It’s considered to be one of the biggest perils of modern heterosexual dating: You, a man, ending up in the “friendzone.” As most of us know, the friendzone is a place that romantic intentions go to die: It’s an elephant graveyard where men who aren’t quite good enough to make the cut as boyfriends are politely relegated to rot in the terrain of friendship, while the object of your affection is off cavorting with other, better candidates.
At least, that’s the depressing, traditional conception, and many guys will tell you it’s a state that needs to be avoided at all costs: "Friendzoned” men are weak; lesser; beta. In reality, though, being told by a woman toward whom you had some romantic affection that she doesn’t see you in that way and would prefer to be friends — either explicitly or implicitly — is a blessing in disguise.
Here are six reasons why:
1. Friendship Is Precious And Nothing To Be Scoffed At
This isn't the most exciting truth, but it is deeply important. Being told by any human being that they would like to be your friend should set your heart aglow rather than trigger complaints about a wounded ego and sense of rejection. Simply put, friendship is precious: It’s one of life’s great joys from the moment we are born until we die. Friendship is arguably even more precious than romantic love, because it is lasting, non-exclusive and rarely risks becoming overly intense, yet it’s intimate enough to soothe your deepest existential angst.
The problem with conceptualizing the friendzone as a second-rate place to end up is that it reframes friendship as a consolation prize rather than an inherent good. By complaining about being in the friendzone, you are selling yourself and the object of your affection short: You are suggesting that having no relationship at all with her is better than existing within the “purgatory” of friendship, and that is, quite simply, ungrateful nonsense.
Let’s be clear: If you were seriously hung up on this girl and the idea of being friends is too much to handle while you are grieving, that’s OK. You are, of course, not obliged to take up anyone’s offer of friendship. But to act as though friendship itself is a lesser category of relationship than that of boyfriend-girlfriend is misguided and short-sighted, and it therefore behooves you to reconceptualize the friendzone in a more positive light.
2. The Friendzone Hones Your Communication Skills
Often, the “friendzoning” process goes like this: A heterosexual man decides he has a massive crush on someone he knows through work or his friendship group, or otherwise met in neutral, platonic circumstances — they took the same class at university or were in a yoga lesson together, that sort of thing. They strike up a relationship in which she takes him to be a cool person with whom she enjoys spending time, and he develops a furious crush on her, which he never explicitly tells her about. He lets his feelings simmer and swell, but never uses actual words to suggest that he is keen to move things into a romantic sphere.
Eventually, she makes a comment about him “such a good buddy” or starts dating another guy or in some other way makes it clear that she sees him solely as a friend. At this point, he’s furious. How could this b*tch have led him on like that? It was so obvious he wanted to be with her! Anyone with mind-reading skills and advanced powers of assumption could have seen it!
No. Stop. This is not how adult relationships work. If you meet a woman on Tinder or at a speed-dating event, you have firmer grounds to believe it was always obvious that you had romantic intentions, but to assume the same in other circumstances is way off base. If you want a woman to be your girlfriend, you cannot expect her to deduce that through some process of mind-reading and code-deciphering: You need to express your feelings in words, like a mature grown-up. Ending up in the friendzone is a sign you haven’t been clear about your intentions, and that you need to work on your communication skills.

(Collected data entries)
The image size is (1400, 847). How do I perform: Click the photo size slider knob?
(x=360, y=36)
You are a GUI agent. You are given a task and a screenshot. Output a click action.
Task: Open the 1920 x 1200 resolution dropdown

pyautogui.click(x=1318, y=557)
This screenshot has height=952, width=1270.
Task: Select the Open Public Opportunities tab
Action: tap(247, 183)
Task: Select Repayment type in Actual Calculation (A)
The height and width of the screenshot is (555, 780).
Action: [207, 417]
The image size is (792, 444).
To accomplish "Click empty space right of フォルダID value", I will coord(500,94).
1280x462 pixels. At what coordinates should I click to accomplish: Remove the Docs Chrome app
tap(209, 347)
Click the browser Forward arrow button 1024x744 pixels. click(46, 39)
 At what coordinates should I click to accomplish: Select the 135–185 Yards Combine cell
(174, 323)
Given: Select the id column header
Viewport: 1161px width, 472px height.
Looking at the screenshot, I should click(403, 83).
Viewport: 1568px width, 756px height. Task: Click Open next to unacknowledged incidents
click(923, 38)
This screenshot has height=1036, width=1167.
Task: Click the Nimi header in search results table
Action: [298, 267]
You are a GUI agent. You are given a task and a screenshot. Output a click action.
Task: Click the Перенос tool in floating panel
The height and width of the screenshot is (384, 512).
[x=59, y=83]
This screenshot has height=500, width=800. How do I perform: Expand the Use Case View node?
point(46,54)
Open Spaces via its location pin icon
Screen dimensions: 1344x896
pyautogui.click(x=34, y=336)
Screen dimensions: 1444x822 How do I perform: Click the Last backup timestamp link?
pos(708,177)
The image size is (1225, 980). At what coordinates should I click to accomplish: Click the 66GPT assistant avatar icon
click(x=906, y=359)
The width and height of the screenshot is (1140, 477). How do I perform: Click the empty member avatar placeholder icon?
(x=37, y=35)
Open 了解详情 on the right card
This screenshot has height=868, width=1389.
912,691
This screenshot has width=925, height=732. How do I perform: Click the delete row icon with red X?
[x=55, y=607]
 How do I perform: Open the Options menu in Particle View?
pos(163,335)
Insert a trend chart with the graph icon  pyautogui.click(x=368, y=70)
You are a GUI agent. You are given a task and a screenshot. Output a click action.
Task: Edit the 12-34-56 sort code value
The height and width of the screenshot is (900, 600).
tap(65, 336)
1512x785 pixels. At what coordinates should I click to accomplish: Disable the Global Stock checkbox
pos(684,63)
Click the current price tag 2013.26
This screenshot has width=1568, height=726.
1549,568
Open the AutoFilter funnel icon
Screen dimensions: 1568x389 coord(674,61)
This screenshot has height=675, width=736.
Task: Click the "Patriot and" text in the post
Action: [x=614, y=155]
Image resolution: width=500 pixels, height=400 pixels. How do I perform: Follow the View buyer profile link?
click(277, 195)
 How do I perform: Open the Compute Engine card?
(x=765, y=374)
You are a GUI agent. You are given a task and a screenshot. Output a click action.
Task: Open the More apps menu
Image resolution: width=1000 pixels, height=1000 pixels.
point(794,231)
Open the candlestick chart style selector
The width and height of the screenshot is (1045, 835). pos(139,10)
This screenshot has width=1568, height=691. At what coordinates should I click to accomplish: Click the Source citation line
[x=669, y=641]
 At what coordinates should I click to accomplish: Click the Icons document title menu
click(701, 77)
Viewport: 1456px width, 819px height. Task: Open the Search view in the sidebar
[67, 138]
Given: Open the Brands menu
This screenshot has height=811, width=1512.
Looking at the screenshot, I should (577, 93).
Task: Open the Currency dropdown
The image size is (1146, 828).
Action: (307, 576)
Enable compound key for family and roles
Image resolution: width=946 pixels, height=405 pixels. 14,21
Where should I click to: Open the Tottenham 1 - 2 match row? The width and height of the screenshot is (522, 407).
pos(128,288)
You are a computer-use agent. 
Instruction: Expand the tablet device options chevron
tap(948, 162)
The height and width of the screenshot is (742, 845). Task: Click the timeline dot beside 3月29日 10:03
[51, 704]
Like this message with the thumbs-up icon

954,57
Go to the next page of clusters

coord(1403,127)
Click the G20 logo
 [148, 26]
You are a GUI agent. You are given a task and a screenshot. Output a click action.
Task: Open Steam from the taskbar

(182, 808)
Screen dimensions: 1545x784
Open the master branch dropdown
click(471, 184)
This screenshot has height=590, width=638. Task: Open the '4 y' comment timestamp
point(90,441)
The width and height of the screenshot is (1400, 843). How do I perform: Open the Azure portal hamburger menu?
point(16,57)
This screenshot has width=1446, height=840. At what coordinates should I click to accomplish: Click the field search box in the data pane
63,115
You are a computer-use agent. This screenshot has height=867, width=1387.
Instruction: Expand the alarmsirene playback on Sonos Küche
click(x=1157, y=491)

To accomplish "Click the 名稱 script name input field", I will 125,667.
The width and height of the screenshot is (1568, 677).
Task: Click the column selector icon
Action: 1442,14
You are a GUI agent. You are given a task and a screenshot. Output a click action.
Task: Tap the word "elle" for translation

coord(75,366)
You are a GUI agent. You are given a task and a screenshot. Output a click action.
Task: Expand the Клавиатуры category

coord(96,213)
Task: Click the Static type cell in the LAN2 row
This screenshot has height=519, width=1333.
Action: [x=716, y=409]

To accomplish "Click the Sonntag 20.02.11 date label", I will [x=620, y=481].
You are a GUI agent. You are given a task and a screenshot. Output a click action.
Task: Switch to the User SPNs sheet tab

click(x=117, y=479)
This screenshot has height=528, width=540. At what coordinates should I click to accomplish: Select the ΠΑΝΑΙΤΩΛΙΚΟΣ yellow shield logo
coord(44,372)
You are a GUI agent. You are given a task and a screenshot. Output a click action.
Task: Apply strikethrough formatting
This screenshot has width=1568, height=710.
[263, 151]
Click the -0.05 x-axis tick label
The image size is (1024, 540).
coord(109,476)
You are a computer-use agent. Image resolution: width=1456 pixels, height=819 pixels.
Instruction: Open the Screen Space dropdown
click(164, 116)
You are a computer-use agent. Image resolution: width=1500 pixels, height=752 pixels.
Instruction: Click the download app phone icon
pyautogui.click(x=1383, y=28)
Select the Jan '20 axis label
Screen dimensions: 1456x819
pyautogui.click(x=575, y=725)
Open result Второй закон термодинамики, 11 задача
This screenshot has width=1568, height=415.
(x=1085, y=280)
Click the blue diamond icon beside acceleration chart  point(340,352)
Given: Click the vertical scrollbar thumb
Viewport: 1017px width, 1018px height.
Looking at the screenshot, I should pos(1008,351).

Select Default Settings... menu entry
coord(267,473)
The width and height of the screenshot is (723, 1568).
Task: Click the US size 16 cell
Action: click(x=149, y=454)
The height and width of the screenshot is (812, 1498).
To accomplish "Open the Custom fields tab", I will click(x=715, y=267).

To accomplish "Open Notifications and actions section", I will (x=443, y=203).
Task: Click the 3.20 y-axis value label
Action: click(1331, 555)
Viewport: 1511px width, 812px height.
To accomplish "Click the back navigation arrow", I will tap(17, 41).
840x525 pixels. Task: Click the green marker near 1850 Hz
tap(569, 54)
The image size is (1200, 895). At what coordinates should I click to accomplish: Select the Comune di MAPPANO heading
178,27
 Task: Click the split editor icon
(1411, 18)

Exercise instructions:
- a) According to the friendzone article, how many reasons are given for why being friendzoned is a blessing in disguise?
- b) Convert the part of the listing that opens with the line containing "This screenshot has width=1568, height=691." and closes with the line containing "Action: (307, 576)" into a Markdown table with columns n and Line, skipping blank lines.
The friendzone article and the listing are independent of each other.

Outputs for the tasks:
- a) Six.

- b)
| n | Line |
|---|---|
| 1 | This screenshot has width=1568, height=691. At what coordinates should I click to accomplish: Click the Source citation line |
| 2 | [x=669, y=641] |
| 3 |  At what coordinates should I click to accomplish: Click the Icons document title menu |
| 4 | click(701, 77) |
| 5 | Viewport: 1456px width, 819px height. Task: Open the Search view in the sidebar |
| 6 | [67, 138] |
| 7 | Given: Open the Brands menu |
| 8 | This screenshot has height=811, width=1512. |
| 9 | Looking at the screenshot, I should (577, 93). |
| 10 | Task: Open the Currency dropdown |
| 11 | The image size is (1146, 828). |
| 12 | Action: (307, 576) |